Advertisement

Football Team Dominates Fiscally

Share
TIMES STAFF WRITER

UCLA had won seven consecutive football games, was in the top 10 nationally and there was a week off to turn the whole thing into a happening.

On Nov. 15, Washington was coming to town.

The budget had said the game would do a gate of $883,005, and the budget had been right all season.

“Coming into the Washington game, the sum of the first five games, we were $232 under our budget,” said Steve Salm, the university’s chancellor of the athletic exchequer. “We were about dead even. We’ve never done that before.

Advertisement

“And then the Washington game messed me up.”

Attendance was 85,697, or about $1,098,000 in Salm-speak, and there was about $215,000 of found money.

Enough to pay for men’s golf . . . or women’s golf . . . or the tennis programs of either sex. Certainly women’s soccer, or both water polo teams, or the weight room that is used by everybody.

It was football doing football’s job, or maybe doing men’s basketball’s job for a day. Those sports support themselves and also provide most of the money for 19 others at UCLA . . . and most everywhere else where they play Division I football.

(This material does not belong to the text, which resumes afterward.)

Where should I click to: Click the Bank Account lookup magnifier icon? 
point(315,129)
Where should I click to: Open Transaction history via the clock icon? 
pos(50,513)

“We’re not a business,” said Salm, but the majority of the nation’s businesses do quite well on budgets smaller than the university’s $26,125,123 for athletics.

That rationale, used by Salm and Peter Dalis, UCLA’s athletic director, tends to blur the impact of football and men’s basketball, the linchpins of the overall program.

“We have a lot of expenses that would be difficult to assign,” Salm says, specifying much of the $8,774,431 spent in athletic support and administration.

Advertisement

Maybe difficult, but a not-so-rough estimate would show that the football program had direct costs of $6,979,941 to run, a lot but far below the $12,879,196 it brings to UCLA.

That’s 27% of the athletic expense against 49.3% of the revenue. Folks in business would call that a healthy profit.

And men’s basketball is also more than fit. The program brings in $9,267,682, or about 35.5% of all athletic dollars and spends $2,195,221, or about 8.5% of the budget.

Even better, UCLA gets $750,000 plus the price of 325 airplane tickets as its Pacific 10 Conference expense account for playing Texas A&M; in the Cotton Bowl on Jan. 1, and the Bruins could even make a few dollars there if they could peddle all of their 12,500 game tickets at $55 apiece.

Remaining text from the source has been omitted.